I’m stepping out there, really I am. Truth be told, I hate meeting new people. I still feel like I’m in 7th grade, but I know there is no other way to meet people and make friends than to just go out and be vulnerable.
Ava & I have been going to a young moms’ small group for about 5 months now (I think). Sometimes it feels pointless in going, she doesn’t play with other kids, she’s too tiny…she didn’t really play with toys until November…she can’t sit up on her own yet. The other kids come close to her and point and say “baby” and she gets knocked in the head and almost stepped on…but we go anyway.
It disrupts her schedule…it takes place a half hour after her naptime usually kicks in and sometimes she doesn’t get a good nap in on those days…but we go anyway.
I still don’t really have a connection with those other moms. They’re younger than me, and their babies are older than Ava, and they sound like nicer wives than I am…and they’re thinner, more comfortable, have better clothes, have better hair…but we go anyway.
Because I miss what I used to have, who I used to know…and I don’t remember anymore the time when those friendships used to be new and uncomfortable. I don’t remember anymore that I didn’t always trust Nicole and Cherie and Laura and Kathy and Debbie. I don’t remember anymore what it felt like to meet Cherie and say that I didn’t hug people the first time I met them. I don’t remember anymore that when I first met Nicole that I couldn’t tell her apart from her sister Michelle and she’d just gotten her license. I don’t remember holding Debbie’s daughter when she was barely a week old and I didn’t even know Debbie’s name.

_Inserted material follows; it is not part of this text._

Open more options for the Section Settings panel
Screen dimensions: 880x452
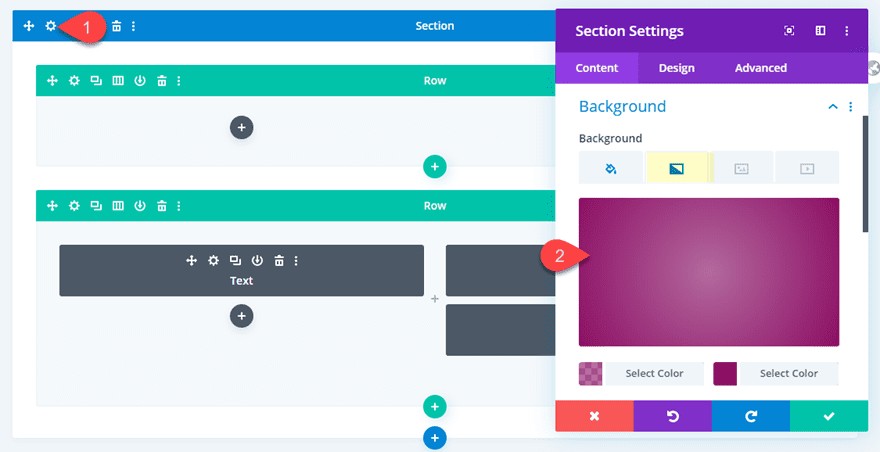tap(850, 31)
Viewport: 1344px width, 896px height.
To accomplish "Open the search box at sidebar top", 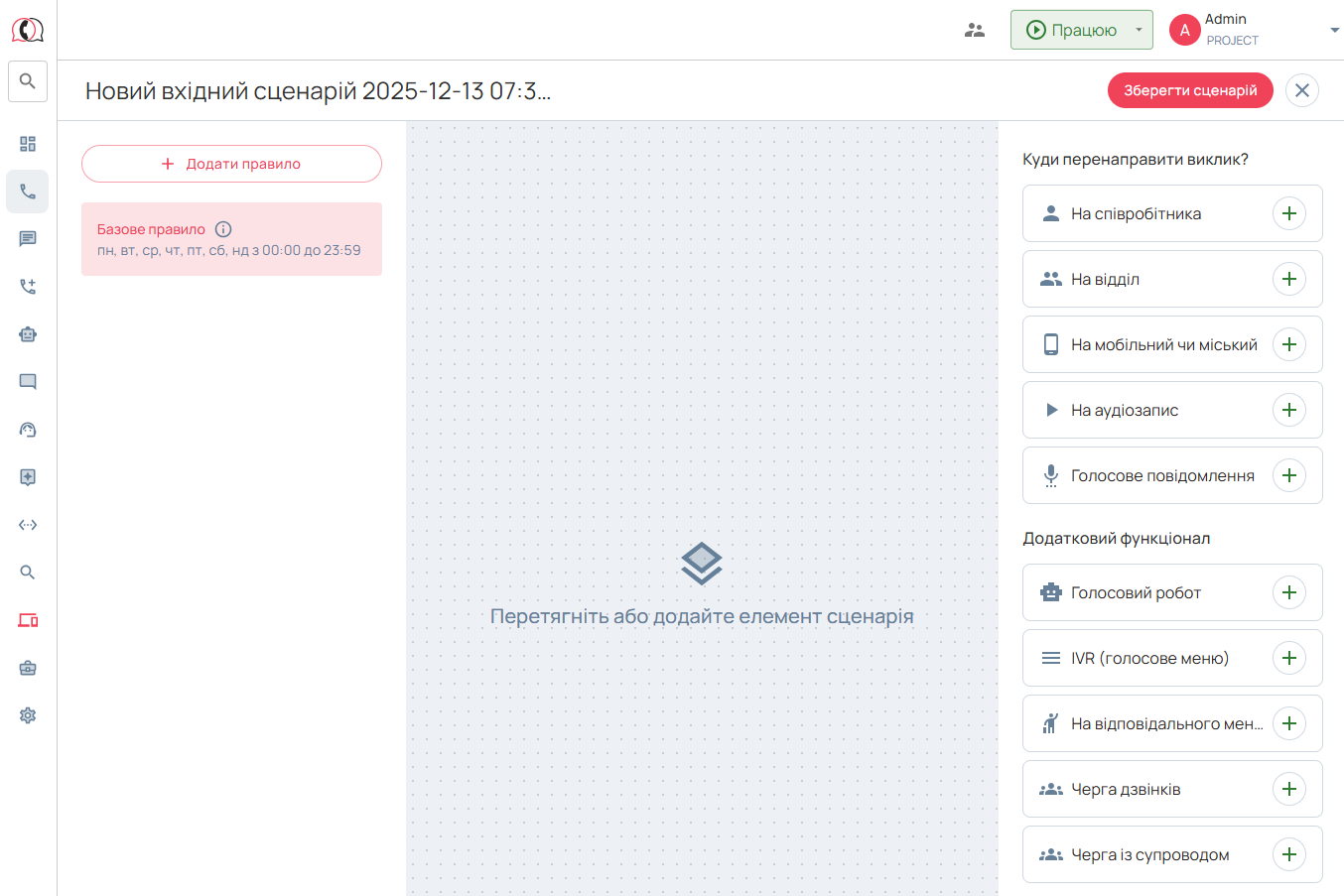I will click(x=28, y=81).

I do remember that they’re still there…a thousand miles away…and most of them are home with their babies during the day. If I remember, I can make a pot of coffee and drink mine way over here, while they’re way over there and we talk on the phone. I remember that they are important to me…I remember who we were together before we were mommies. I remember that we once kicked some serious demon %^$^& and we knew who we were…

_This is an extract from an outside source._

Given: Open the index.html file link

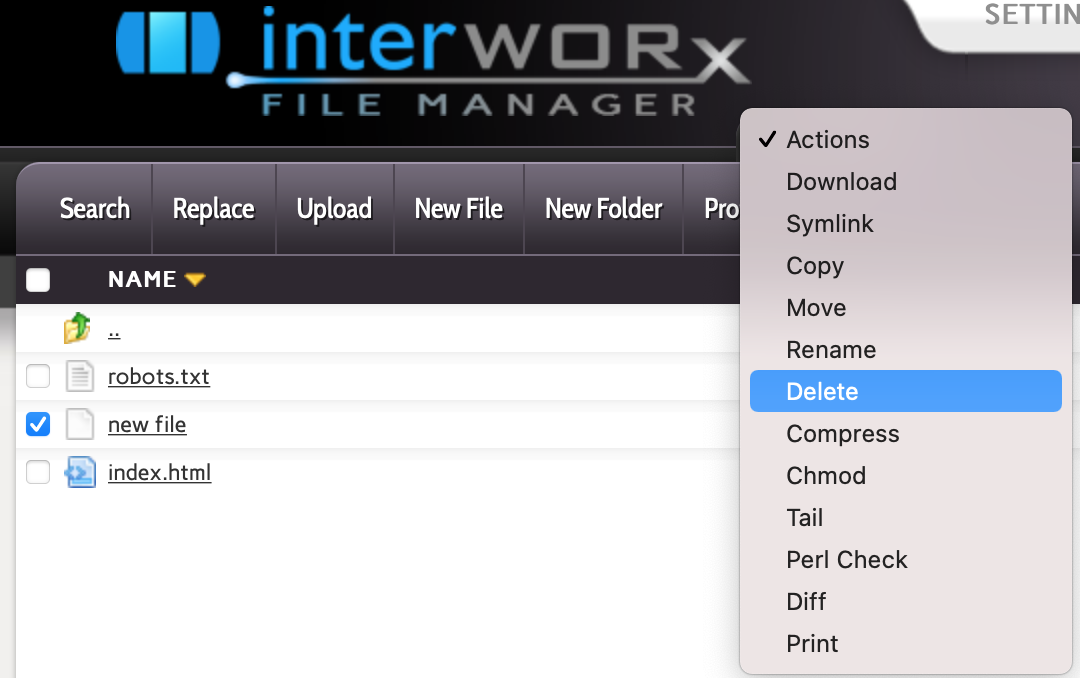Looking at the screenshot, I should point(159,473).
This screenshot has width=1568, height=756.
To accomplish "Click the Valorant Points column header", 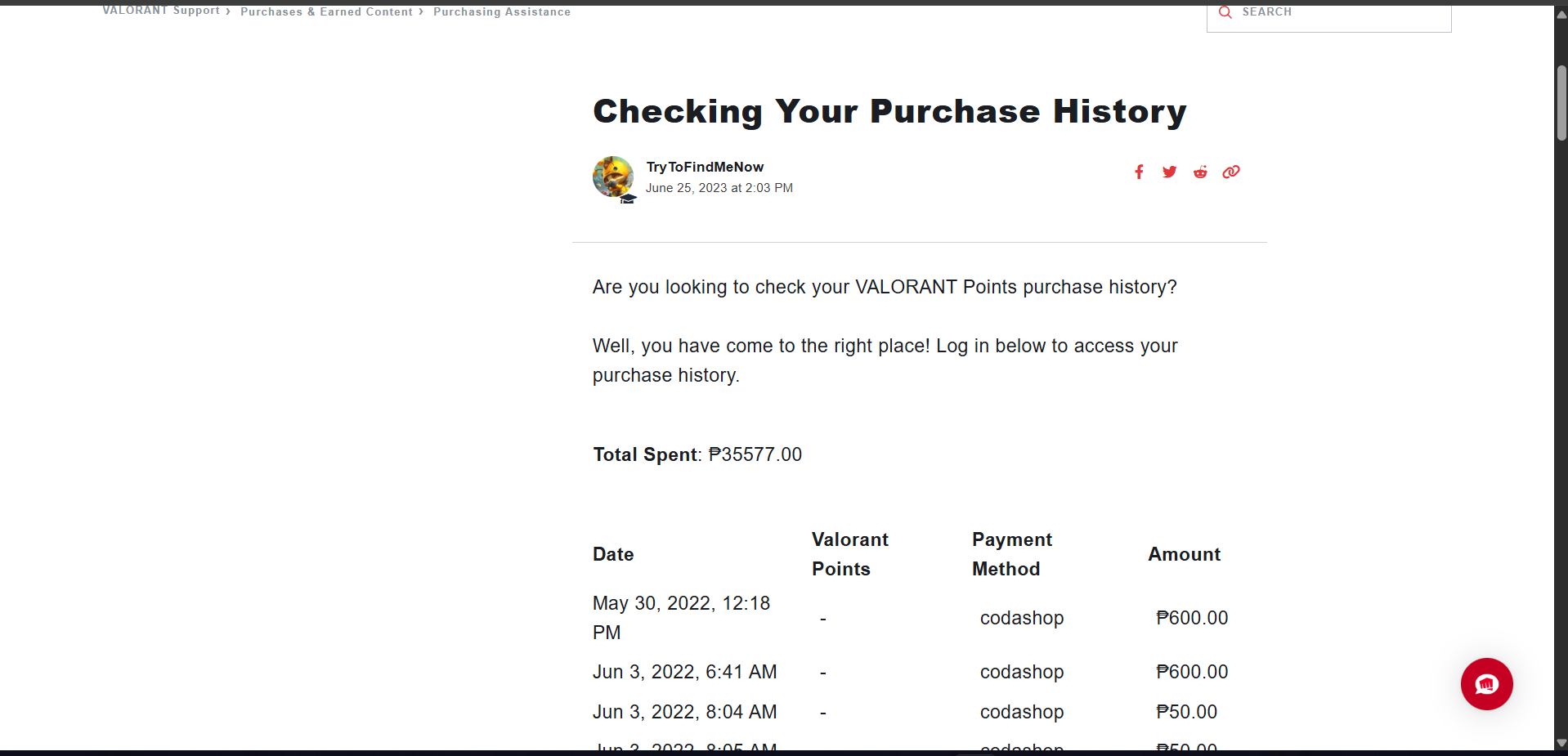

Someday, in the next phase, I’ll look back at this moment and know who I was…but right now, I don’t know who I am…and I don’t know who my friends are anymore, but I do know that this is a temporary feeling and next year the risks and the vulnerability will have paid off. Right now, it just feels very expensive.
2 Comments to
“You Can Pick Your Friends…”
- On January 10th, 2009 at 9:40 am sara kay Says:Lea, we don’t really know each other except by blogs, but I wanted to say, in case it helps, that I felt exactly the same way after my first baby. It caused a crisis of my entire identity. My Hannah was about 10 months when I started the play group at my house, and I was absolutely terrified. It was all I could do to speak up and ask people if they had any prayer requests and then pray for somebody. But I had no friends – all of my friends not only didn’t have children, most of them weren’t even dating anyone. I had to do something! And I have seen God bless the risk I took with more wonderful friendships than I could have imagined. I pray the same will happen for you!
- On January 14th, 2009 at 10:01 pm booty Says:Let me say that I appreciate your honesty. I worry because I don’t make friends easily, I don’t hug on first meeting and being vulnerable isn’t my strongest quality. My friends are all older with either grown children or no possibility for children. I hope it gets better. It’s not about how pretty or thin or what kind of wife you are because you do well in all those things. I have to pray that it will all come to you and you will indeed look back at this and know that it was you all along. Love you Lea.